## [Exercise]
In the data below, locate each line with the word "Switch" and list it.
-------- Records shown
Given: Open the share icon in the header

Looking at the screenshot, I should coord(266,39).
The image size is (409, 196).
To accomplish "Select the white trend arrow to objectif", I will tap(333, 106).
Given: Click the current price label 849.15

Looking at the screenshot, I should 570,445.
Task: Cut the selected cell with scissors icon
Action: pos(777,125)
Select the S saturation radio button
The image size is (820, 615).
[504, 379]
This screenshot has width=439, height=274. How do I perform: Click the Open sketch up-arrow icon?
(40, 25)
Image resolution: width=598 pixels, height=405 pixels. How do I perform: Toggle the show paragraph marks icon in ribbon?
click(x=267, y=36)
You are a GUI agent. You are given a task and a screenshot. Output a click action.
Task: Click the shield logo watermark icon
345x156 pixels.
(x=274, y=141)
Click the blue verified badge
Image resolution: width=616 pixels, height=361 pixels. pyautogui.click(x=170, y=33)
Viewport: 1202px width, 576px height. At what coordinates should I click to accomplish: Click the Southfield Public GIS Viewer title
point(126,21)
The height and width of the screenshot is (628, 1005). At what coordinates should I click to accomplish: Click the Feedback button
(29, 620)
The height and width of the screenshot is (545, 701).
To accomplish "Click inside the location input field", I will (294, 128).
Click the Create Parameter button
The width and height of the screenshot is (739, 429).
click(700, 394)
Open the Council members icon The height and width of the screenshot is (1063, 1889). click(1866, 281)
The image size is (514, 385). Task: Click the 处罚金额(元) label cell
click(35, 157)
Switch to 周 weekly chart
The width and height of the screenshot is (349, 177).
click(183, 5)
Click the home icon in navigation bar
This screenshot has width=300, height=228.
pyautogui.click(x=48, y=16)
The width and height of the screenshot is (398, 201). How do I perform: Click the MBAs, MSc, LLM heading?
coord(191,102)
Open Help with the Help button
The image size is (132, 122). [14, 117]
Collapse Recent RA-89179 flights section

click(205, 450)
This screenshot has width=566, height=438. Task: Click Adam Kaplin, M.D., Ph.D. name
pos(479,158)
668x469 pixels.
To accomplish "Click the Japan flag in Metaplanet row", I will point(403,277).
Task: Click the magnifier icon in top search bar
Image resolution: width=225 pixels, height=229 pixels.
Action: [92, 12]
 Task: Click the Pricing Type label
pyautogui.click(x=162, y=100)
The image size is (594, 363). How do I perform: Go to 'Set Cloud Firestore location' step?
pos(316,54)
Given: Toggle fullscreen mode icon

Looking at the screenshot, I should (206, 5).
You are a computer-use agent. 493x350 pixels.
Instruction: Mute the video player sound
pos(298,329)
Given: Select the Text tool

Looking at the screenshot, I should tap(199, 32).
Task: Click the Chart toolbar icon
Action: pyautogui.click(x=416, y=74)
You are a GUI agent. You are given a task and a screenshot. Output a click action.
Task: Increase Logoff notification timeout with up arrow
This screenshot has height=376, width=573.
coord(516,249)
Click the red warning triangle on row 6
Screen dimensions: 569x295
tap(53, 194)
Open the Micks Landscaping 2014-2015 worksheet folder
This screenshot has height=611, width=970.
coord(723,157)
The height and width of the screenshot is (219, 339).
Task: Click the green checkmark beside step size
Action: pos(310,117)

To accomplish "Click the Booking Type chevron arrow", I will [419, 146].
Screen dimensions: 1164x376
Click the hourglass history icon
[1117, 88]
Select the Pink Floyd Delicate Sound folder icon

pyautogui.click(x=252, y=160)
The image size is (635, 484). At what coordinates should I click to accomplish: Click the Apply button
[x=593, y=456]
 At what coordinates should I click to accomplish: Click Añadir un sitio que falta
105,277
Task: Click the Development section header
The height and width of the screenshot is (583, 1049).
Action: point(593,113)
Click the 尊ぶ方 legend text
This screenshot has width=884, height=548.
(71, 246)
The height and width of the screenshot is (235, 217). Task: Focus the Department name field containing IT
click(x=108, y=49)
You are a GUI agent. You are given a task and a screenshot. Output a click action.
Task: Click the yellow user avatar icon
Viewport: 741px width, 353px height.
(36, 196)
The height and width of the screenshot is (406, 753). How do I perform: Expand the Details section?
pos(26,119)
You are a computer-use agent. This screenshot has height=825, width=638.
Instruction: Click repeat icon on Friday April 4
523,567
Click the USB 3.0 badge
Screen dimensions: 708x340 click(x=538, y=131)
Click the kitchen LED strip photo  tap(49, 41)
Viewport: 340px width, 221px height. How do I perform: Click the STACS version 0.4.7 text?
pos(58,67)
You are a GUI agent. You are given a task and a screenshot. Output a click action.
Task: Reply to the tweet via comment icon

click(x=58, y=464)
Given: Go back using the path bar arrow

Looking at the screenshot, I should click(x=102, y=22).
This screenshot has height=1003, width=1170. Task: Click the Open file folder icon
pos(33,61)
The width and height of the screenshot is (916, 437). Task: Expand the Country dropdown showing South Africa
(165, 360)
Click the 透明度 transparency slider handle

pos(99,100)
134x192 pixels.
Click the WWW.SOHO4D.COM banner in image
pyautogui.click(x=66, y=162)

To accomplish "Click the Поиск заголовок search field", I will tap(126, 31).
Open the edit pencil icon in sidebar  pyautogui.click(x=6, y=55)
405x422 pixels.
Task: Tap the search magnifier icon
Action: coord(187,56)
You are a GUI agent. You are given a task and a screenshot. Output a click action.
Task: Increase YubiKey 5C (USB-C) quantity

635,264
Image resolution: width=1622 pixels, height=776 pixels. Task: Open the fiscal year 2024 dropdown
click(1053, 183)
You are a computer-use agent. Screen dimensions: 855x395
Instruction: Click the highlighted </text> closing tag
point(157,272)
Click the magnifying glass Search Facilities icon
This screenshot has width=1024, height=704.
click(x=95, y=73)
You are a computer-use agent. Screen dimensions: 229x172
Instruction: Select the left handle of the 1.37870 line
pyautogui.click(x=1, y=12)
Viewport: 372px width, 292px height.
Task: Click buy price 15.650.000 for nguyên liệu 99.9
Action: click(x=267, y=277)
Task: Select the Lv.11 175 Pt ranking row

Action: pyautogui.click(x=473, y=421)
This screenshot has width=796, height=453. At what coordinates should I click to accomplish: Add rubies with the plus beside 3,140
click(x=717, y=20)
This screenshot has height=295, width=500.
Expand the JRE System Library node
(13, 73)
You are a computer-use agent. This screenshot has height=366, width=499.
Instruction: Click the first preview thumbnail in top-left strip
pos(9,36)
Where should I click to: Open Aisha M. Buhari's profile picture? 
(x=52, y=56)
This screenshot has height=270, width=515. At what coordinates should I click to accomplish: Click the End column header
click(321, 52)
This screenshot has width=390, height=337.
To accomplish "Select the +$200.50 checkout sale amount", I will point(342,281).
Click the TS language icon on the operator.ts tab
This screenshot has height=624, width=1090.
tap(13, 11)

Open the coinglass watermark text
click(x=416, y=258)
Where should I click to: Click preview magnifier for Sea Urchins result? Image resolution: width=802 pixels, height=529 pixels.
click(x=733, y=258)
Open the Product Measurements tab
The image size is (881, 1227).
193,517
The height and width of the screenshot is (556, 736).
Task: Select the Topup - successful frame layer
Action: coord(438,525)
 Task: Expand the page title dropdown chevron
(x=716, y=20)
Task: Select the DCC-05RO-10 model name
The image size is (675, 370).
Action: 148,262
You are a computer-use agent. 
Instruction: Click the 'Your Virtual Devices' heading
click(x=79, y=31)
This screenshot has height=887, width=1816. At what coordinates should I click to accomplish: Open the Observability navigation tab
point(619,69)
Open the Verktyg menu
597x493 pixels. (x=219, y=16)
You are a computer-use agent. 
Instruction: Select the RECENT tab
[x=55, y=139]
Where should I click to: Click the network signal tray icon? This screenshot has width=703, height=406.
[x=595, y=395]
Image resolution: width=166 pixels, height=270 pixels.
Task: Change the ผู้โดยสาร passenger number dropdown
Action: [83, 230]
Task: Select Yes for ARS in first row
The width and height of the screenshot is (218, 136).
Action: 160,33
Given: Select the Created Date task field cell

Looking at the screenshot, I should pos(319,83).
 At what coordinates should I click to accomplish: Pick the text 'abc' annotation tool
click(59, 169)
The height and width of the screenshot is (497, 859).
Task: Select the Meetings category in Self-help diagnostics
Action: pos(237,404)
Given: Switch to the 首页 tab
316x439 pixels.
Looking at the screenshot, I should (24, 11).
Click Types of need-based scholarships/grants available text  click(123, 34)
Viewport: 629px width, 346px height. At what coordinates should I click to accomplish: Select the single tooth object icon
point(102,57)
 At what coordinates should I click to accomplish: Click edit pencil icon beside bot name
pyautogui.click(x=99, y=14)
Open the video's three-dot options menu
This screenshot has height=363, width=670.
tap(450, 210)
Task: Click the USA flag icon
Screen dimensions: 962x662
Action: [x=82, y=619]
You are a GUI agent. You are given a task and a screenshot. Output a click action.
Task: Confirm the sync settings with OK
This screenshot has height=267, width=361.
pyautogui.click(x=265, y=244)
----------------
## [Task response]
Switch to 周 weekly chart
Given: Switch to the 首页 tab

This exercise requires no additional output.